There is little to gain from pushing a partially-fit JP Duminy to play in the three-Test series against the West Indies.
Summer is here and the festive season is upon us. Many fans will be taking leave over the next few weeks, and I’m sure that a large number of South Africans will flock to Centurion, St Georges Park, and Newlands to watch the Proteas do battle with the West Indies.
It’s been nine months since we’ve witnessed a Test match in this country, and no doubt the locals will be itching for their five-day fix. It’s been too long since the No 1 Test side put on a show for their fans. For that reason alone, there should be some interest in the coming series.
Whether the three matches will serve up a decent contest is a point of debate.
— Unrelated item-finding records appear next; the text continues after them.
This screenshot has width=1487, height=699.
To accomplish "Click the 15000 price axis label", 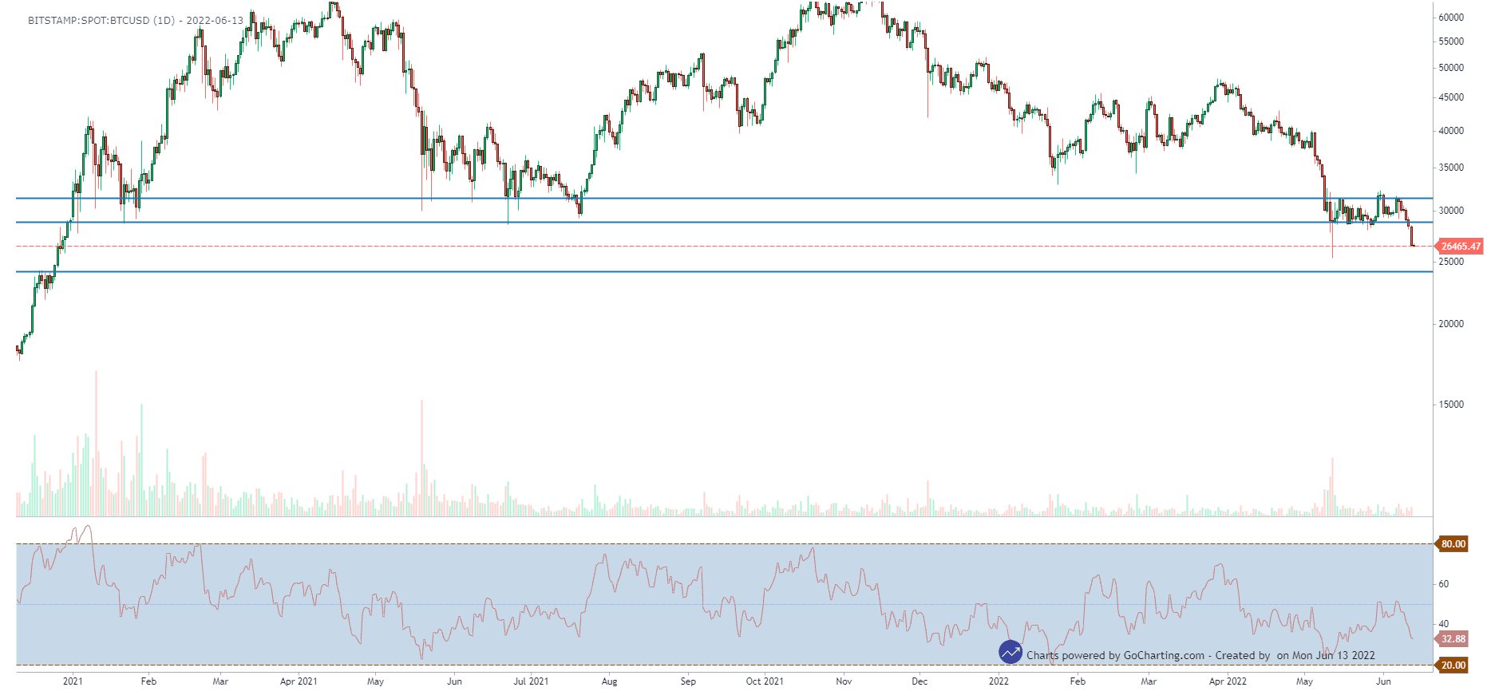I will [x=1451, y=405].
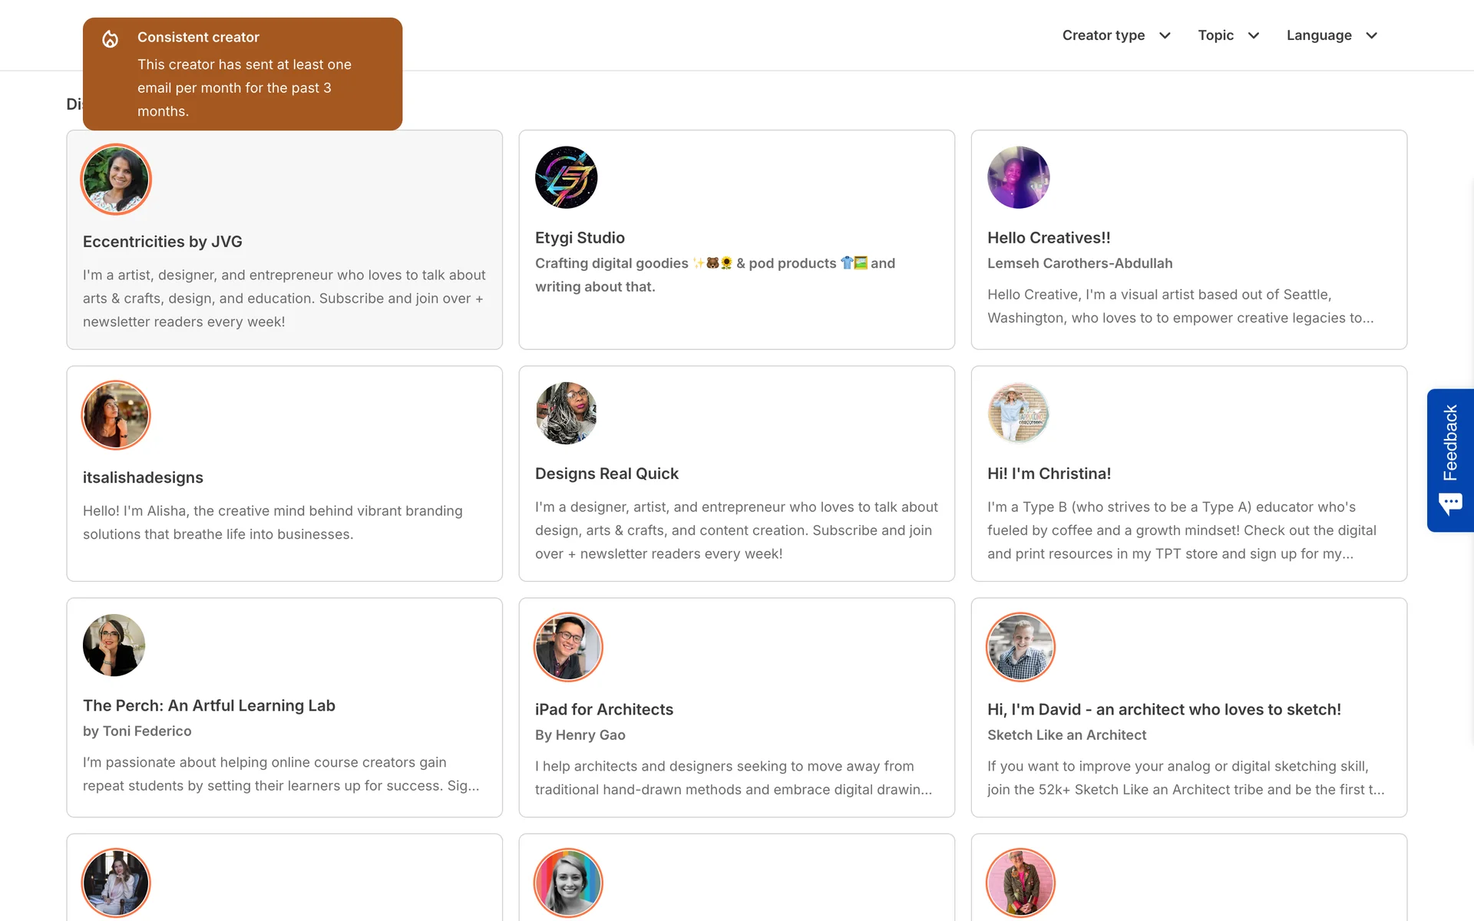Click The Perch: An Artful Learning Lab title
Screen dimensions: 1474x921
pyautogui.click(x=209, y=705)
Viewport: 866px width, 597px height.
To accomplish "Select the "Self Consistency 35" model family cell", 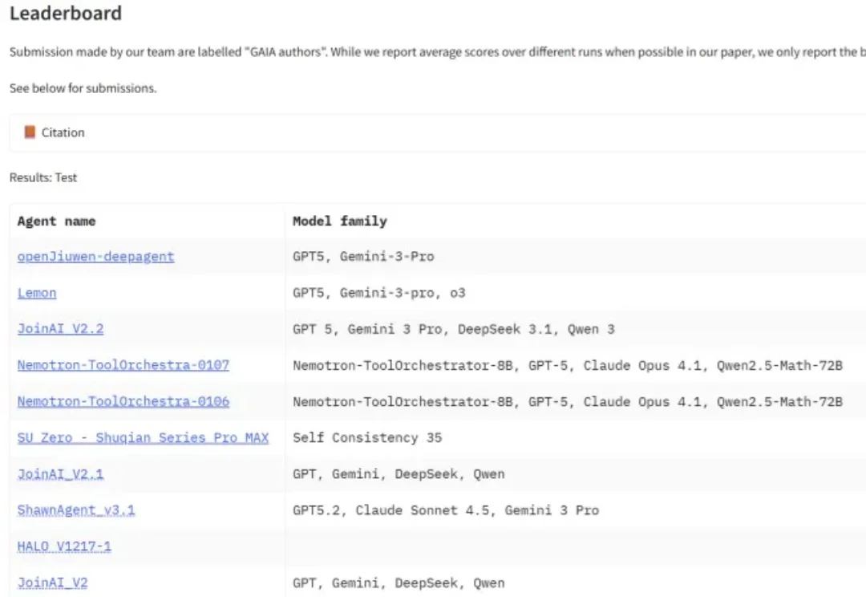I will 367,438.
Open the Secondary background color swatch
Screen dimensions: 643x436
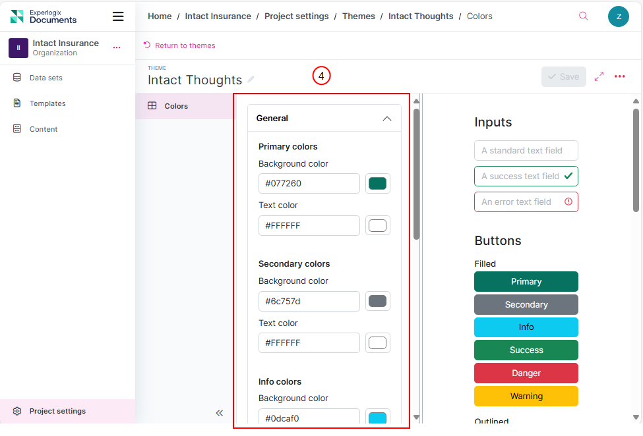click(x=377, y=301)
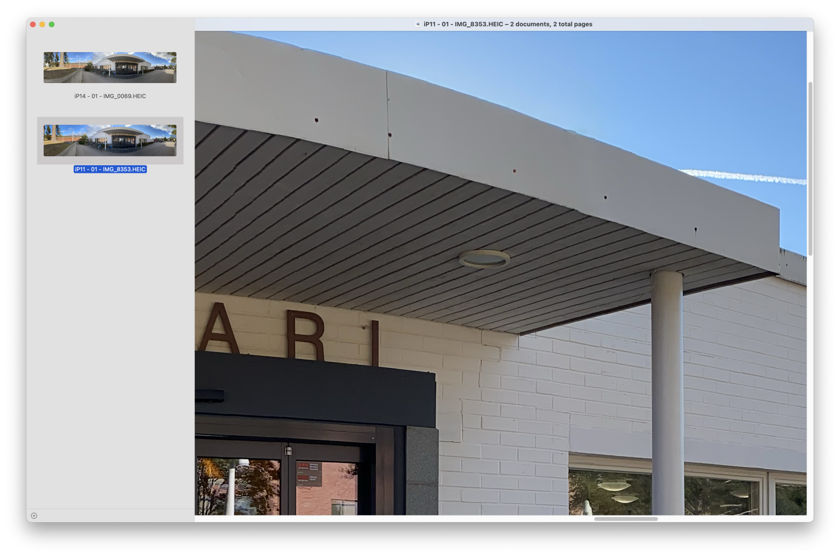The width and height of the screenshot is (840, 557).
Task: Select the iP11 IMG_8353 panorama thumbnail
Action: tap(110, 140)
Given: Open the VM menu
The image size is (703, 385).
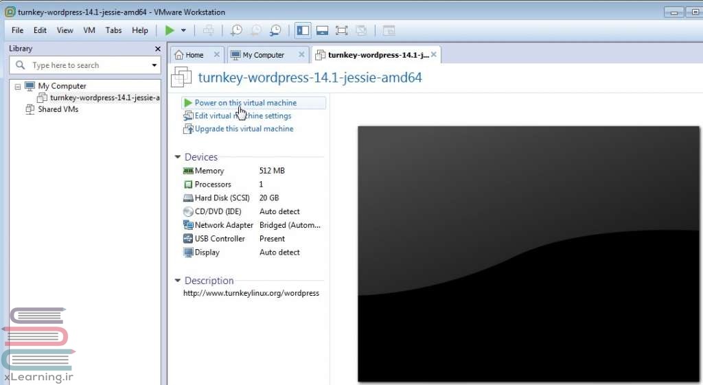Looking at the screenshot, I should (x=89, y=30).
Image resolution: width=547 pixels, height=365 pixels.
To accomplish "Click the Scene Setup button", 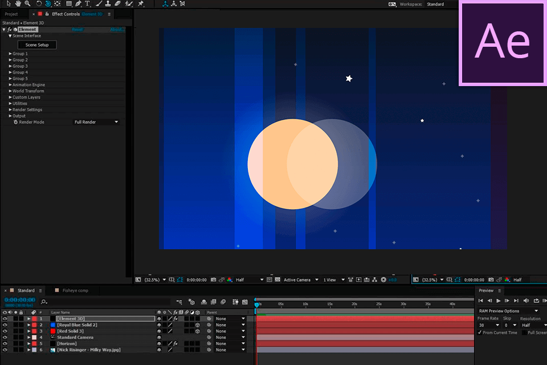I will pyautogui.click(x=37, y=44).
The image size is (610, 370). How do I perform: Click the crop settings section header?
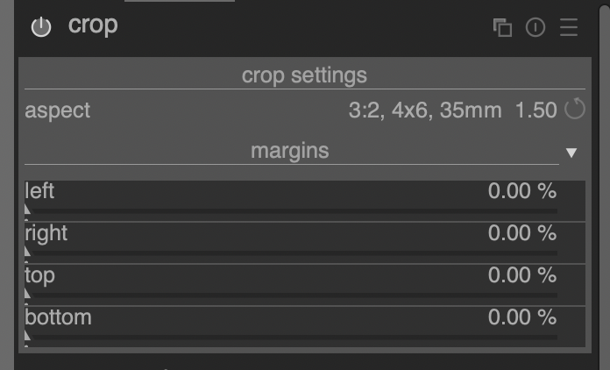304,75
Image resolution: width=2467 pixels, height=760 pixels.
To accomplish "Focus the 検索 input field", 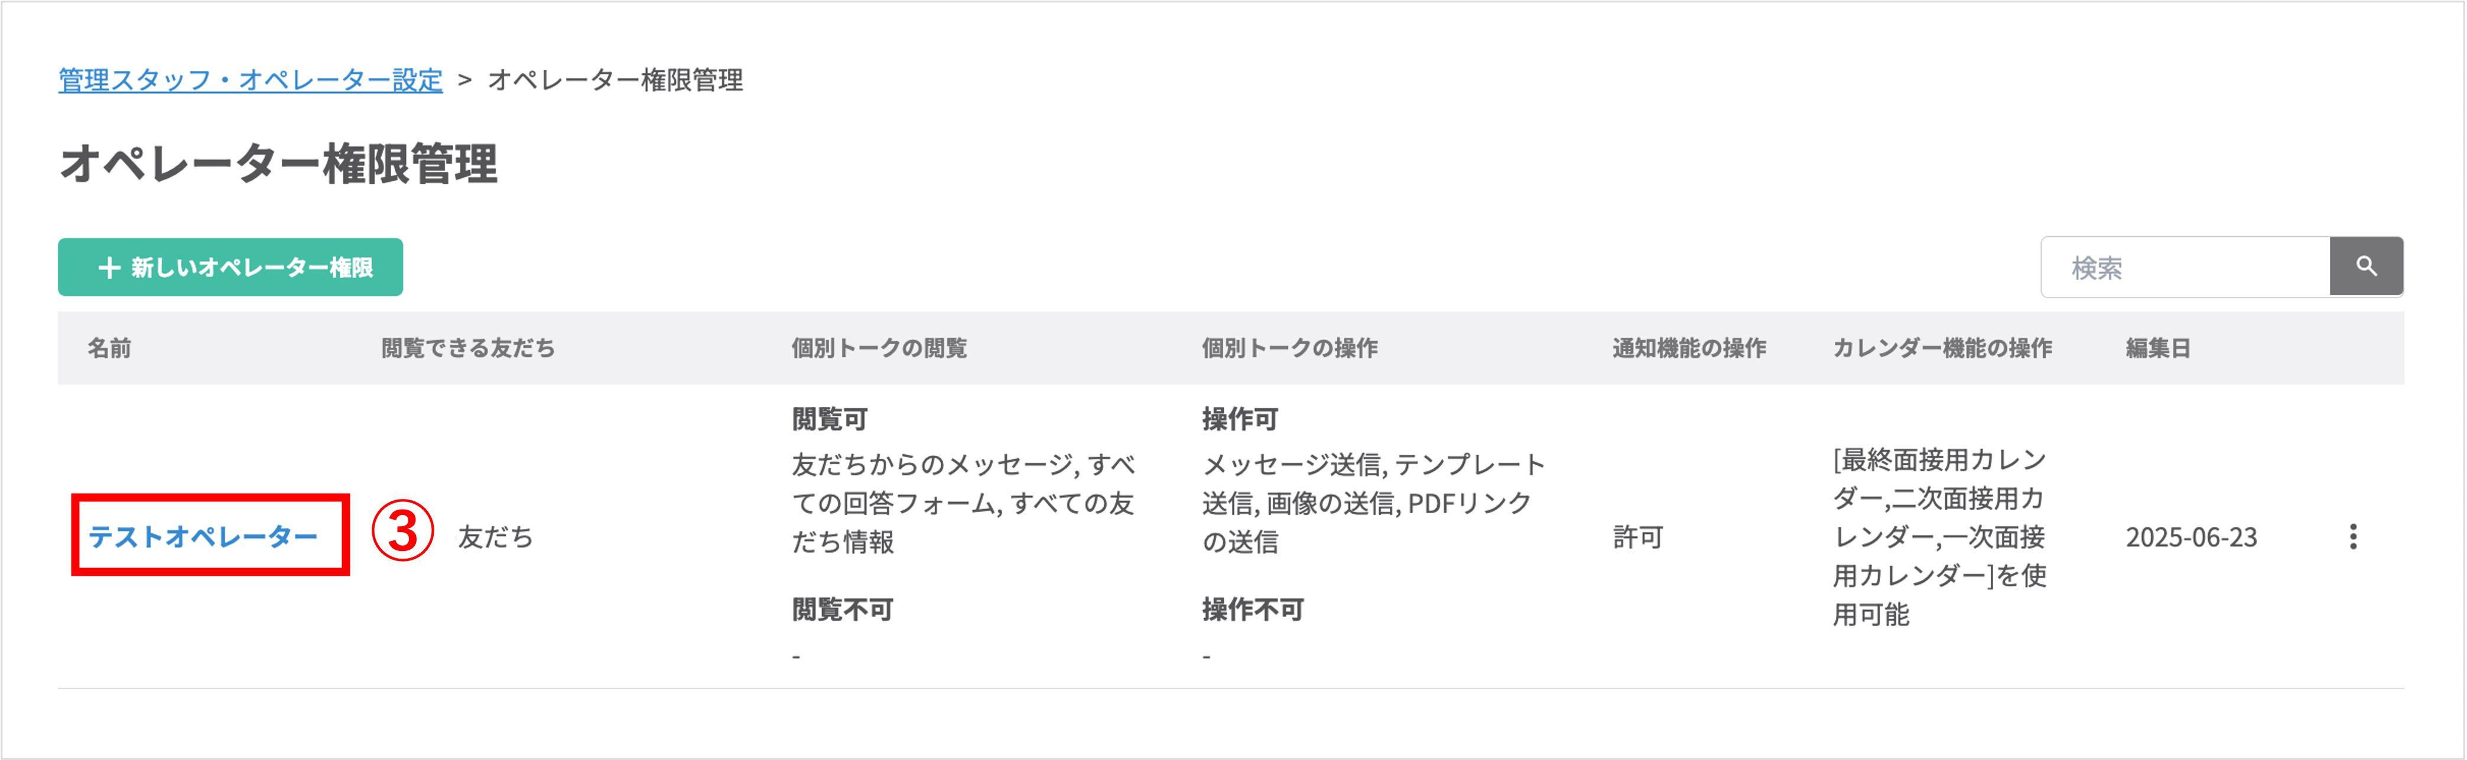I will pyautogui.click(x=2185, y=267).
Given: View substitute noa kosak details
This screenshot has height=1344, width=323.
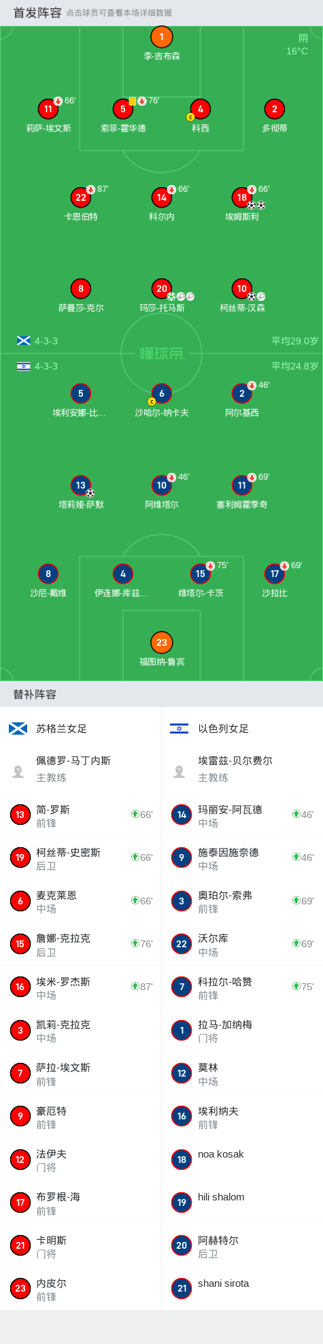Looking at the screenshot, I should (242, 1160).
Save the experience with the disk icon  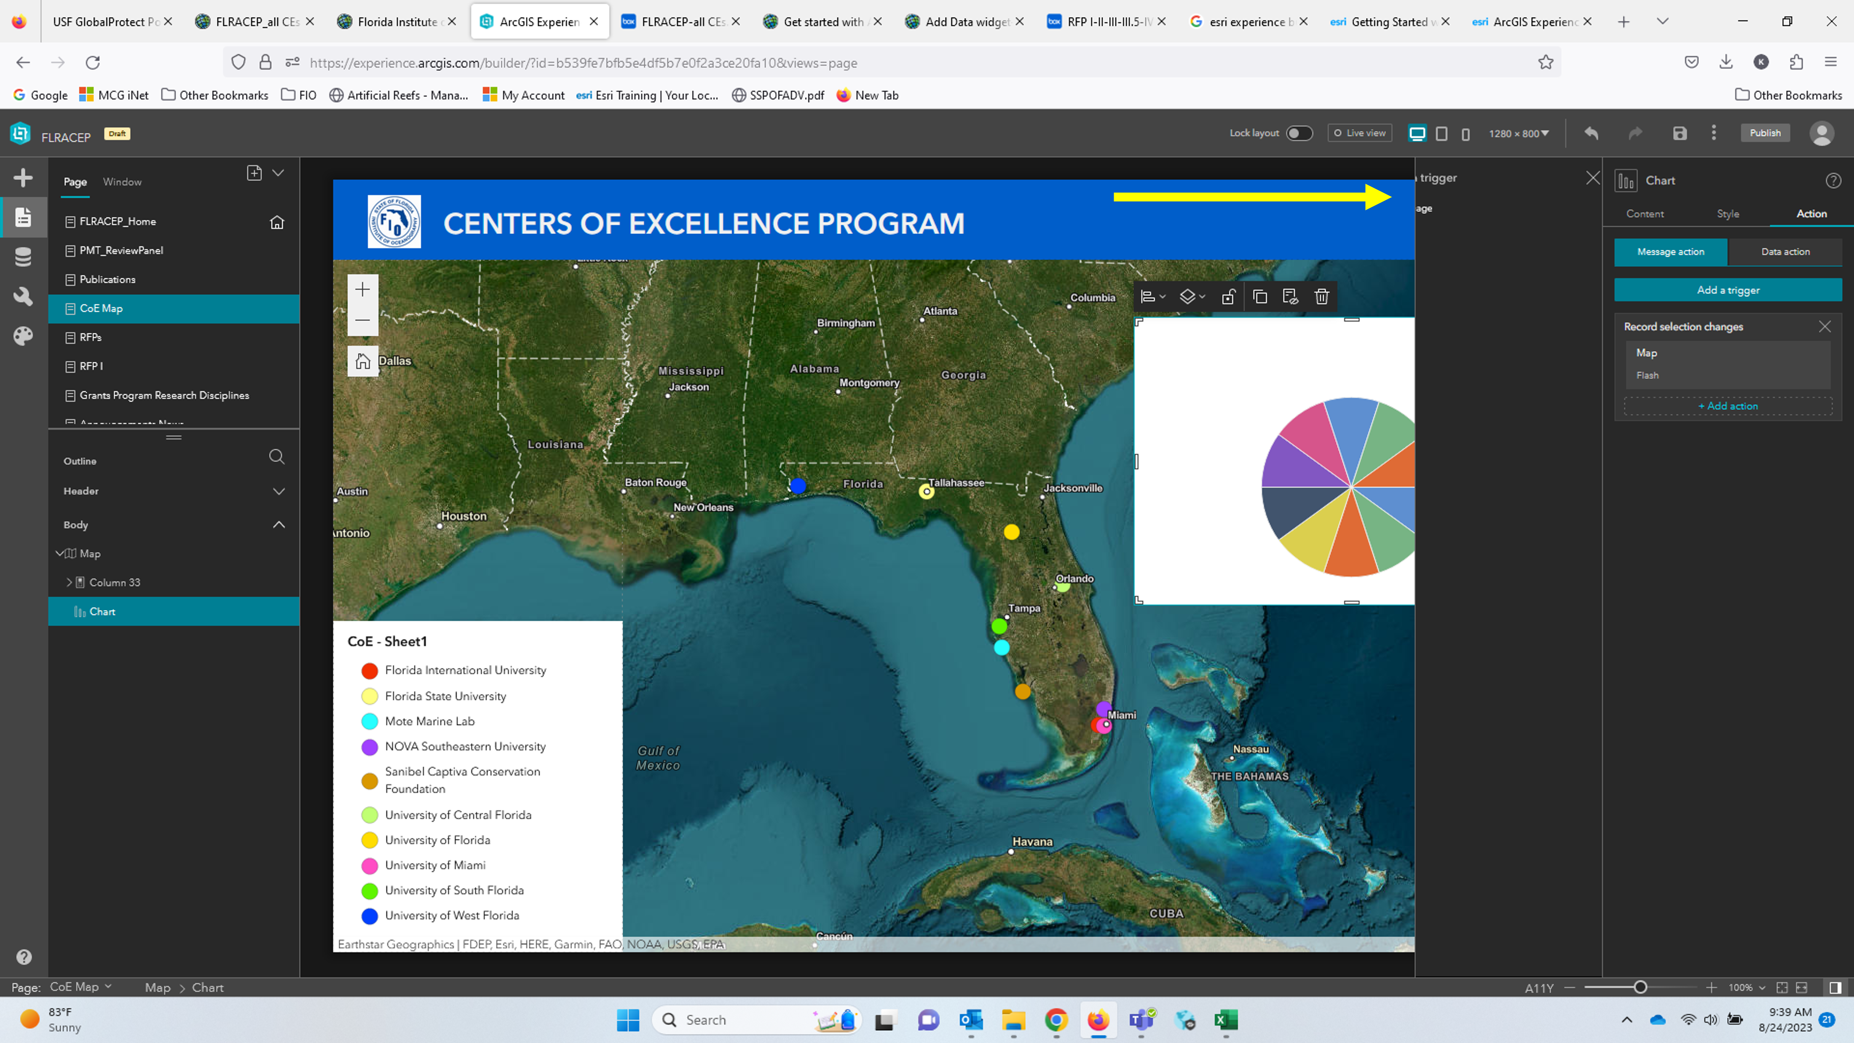pyautogui.click(x=1679, y=133)
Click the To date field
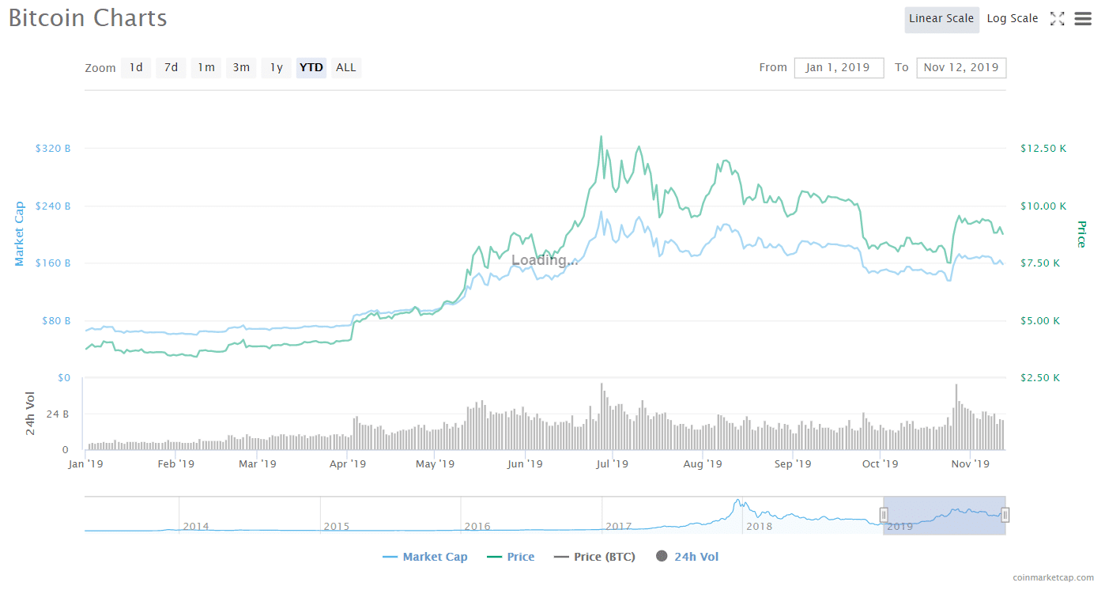 (x=961, y=68)
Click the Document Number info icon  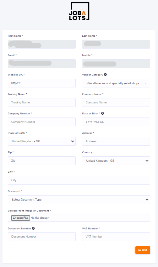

The West Indies are currently eighth in the ICC Test rankings, and will be without Chris Gayle and Darren Bravo. South Africa may be tempted to protect their own ranking rather than innovate and experiment.
The Proteas’ focus at this stage, of course, has to be the 2015 World Cup. Bearing this point in mind, one has to wonder why the selectors would push a partially fit senior player to compete in a largely insignificant Test series against a team that is ranked eight in the world. Why run the risk of further injury to a senior player who will be central to the Proteas’ cause at the 50-over tournament next February?
JP Duminy has battled with a knee injury for some time, and has already been ruled out of the first Test at Centurion. On Tuesday, it emerged that the Proteas all-rounder may not be fit for the last two matches of the series either. It’s more likely that Duminy will be fit for the three T20Is and five ODIs in January.
The Proteas will miss Duminy in the series against the West Indies, both from a batting and bowling perspective. Duminy has the ability to score some important runs at the back end of an innings, and has taken on more responsibility in recent seasons with regards to marshalling the tail. His off-spin has improved significantly, and he can be counted on to make key breakthroughs as well as hold up an end.
The role of Duminy the Test player is much the same as that of Duminy the ODI player. He lends a team balance in both formats, as well as a wealth of experience.
Some will say that this is why he needs to play in the Test series against the West Indies. I would argue that this is why he shouldn’t be rushed back.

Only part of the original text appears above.